→ What to work on
Repeat the listing that follows exactly, please.
• • • • • • •
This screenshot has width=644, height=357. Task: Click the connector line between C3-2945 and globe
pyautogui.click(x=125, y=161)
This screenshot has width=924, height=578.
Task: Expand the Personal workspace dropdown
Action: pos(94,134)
• • • • • • •
→ Response for this exercise
This screenshot has width=644, height=357. Task: Click the connector line between C3-2945 and globe
pyautogui.click(x=125, y=161)
This screenshot has width=924, height=578.
Task: Expand the Personal workspace dropdown
Action: pos(94,134)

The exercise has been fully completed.